Os nomes mais conhecidos costumam sair ganhando com a lei Rouanet porque, além do desconto no fisco, a vantagem para as empresas está em associar sua marca a um artista que lhes dê projeção.

Muito mais dificuldade encontram os projetos de música erudita e de artistas iniciantes ou experimentais. De instrumento para movimentar a cultura, então, a lei Rouanet muitas vezes é brandida como ferramenta para o assistencialismo de privilegiados.

Poderia ser pior: certas correntes usam essa distorção na aplicação da lei como argumento para pregar sua reformulação – segundo a qual o MinC seria empossado como distribuidor de verbas, o que transformaria a pasta naquele vergonhoso balcão de negócios que era, por exemplo, a extinta Embrafilme.

VEJA teve acesso aos requerimentos dos quatro artistas citados, bem como aos de Erasmo Carlos, Zizi Possi e da filha de Elis Regina. São de causar espanto os valores pedidos por alguns deles.

Maria Bethânia, por exemplo, achou que merecia 600.000 reais para ser diretora artística de seu próprio projeto, e pretendia remunerar o moderador do blog com rendimentos finais de 120.00 reais.

Gal Costa, que vai realizar 25 ensaios e oito shows para um tributo ao compositor Tom Jobim (já revisitado por ela em um passado não tão distante), classificou popular ingressos no valor de 50 a 100 reais.

Já o Tchakabum, em sua cruzada para divulgar o gênero neopagode, vai gastar 162.000 reais em cada um de seus dez shows gratuitos nas praias do Rio.

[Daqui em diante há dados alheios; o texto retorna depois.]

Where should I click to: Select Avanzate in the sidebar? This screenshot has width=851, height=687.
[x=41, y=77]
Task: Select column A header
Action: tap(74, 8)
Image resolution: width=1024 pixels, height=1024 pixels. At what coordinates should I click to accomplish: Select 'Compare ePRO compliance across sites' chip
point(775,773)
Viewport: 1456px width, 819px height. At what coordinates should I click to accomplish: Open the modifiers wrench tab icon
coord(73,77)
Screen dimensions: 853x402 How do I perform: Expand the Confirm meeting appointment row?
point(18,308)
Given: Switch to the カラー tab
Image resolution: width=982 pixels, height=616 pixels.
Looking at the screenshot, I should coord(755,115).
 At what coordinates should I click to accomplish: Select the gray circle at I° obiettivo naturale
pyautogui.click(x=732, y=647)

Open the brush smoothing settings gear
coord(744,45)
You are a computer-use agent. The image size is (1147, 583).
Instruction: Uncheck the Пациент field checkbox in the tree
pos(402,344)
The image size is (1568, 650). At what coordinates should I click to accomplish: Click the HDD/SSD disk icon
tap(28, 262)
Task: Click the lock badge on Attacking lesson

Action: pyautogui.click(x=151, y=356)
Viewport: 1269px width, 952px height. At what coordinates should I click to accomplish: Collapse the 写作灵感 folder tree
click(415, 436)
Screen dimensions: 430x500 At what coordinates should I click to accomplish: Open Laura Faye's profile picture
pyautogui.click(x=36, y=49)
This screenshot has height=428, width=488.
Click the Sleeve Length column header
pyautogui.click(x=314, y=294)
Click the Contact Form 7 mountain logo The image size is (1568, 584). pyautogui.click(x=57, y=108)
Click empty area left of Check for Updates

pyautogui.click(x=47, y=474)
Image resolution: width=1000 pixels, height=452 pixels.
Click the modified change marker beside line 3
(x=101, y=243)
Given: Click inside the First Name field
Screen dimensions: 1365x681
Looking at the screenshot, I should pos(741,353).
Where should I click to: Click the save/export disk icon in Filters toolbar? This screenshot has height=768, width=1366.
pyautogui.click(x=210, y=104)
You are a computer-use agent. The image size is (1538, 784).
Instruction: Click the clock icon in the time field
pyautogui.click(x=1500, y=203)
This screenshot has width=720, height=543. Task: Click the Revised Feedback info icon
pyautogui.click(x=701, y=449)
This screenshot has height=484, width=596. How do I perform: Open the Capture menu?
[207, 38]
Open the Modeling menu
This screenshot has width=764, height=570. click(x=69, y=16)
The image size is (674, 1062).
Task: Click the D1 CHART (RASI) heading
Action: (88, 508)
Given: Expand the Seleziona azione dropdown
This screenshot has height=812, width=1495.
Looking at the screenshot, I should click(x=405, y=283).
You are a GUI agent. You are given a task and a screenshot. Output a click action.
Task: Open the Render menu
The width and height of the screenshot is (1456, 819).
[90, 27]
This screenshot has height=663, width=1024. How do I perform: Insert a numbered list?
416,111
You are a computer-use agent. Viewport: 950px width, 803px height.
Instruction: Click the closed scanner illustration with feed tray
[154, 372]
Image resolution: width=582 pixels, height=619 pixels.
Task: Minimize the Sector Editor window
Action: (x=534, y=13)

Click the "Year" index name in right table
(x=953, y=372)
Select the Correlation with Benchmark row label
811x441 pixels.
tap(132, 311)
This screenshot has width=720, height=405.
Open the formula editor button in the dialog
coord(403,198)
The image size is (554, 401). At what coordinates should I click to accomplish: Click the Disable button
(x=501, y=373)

Se não barraram essa festa toda, os avaliadores do MinC ao menos corrigiram alguns valores. Os 600 000 reais de Maria Bethânia viraram 302 500 e os 120 000 do moderador do blog, 72 000. Os ingressos de Gal Costa baixaram para a faixa de 30 a 60 reais – que continua nada tendo de popular.

Em países como os Estados Unidos, é comum que artistas retribuam um pouco do carinho recebido nos primeiros anos de carreira. O ator Brad Pitt e o saxofonista Branford Marsalis ajudam na construção de casas para os desabrigados de Nova Orleans.

O ator Jack Black, famoso por suas comédias escatológicas, contribui financeiramente com a Filarmônica de Los Angeles. Tony Bennett, talvez o último grande cantor de jazz, criou programas musicais em sete escolas de Nova York e fundou a Escola de Artes Frank Sinatra na mesma cidade.

Patti LuPone, artista que reina nos palcos da Broadway mas está longe de ser milionário, é uma das principais colaboradoras da Juilliard School, emérita formadora de músicos e atores do primeiro time.

O artista brasileiro, por sua vez, sempre dependeu da bondade de estranhos. Foi mimado nos tempos gordos da indústria fonográfica, ganhou fama e dinheiro com shows e ocasionais vendas de discos. E hoje, quando as transformações no mercado não o favorecem, acha que o Estado lhe deve o favor de bancar seus sonhos.

Mesmo que a cortesia seja feita com chapéu alheio – o de seu público. Em meio a essa guerra de vaidades e vontades, o Tckakabum até faz menos feio: seus shows pelo menos serão gratuitos. O prejuízo do contribuinte, no caso, se concentrará mais no aparelho auditivo que no bolso.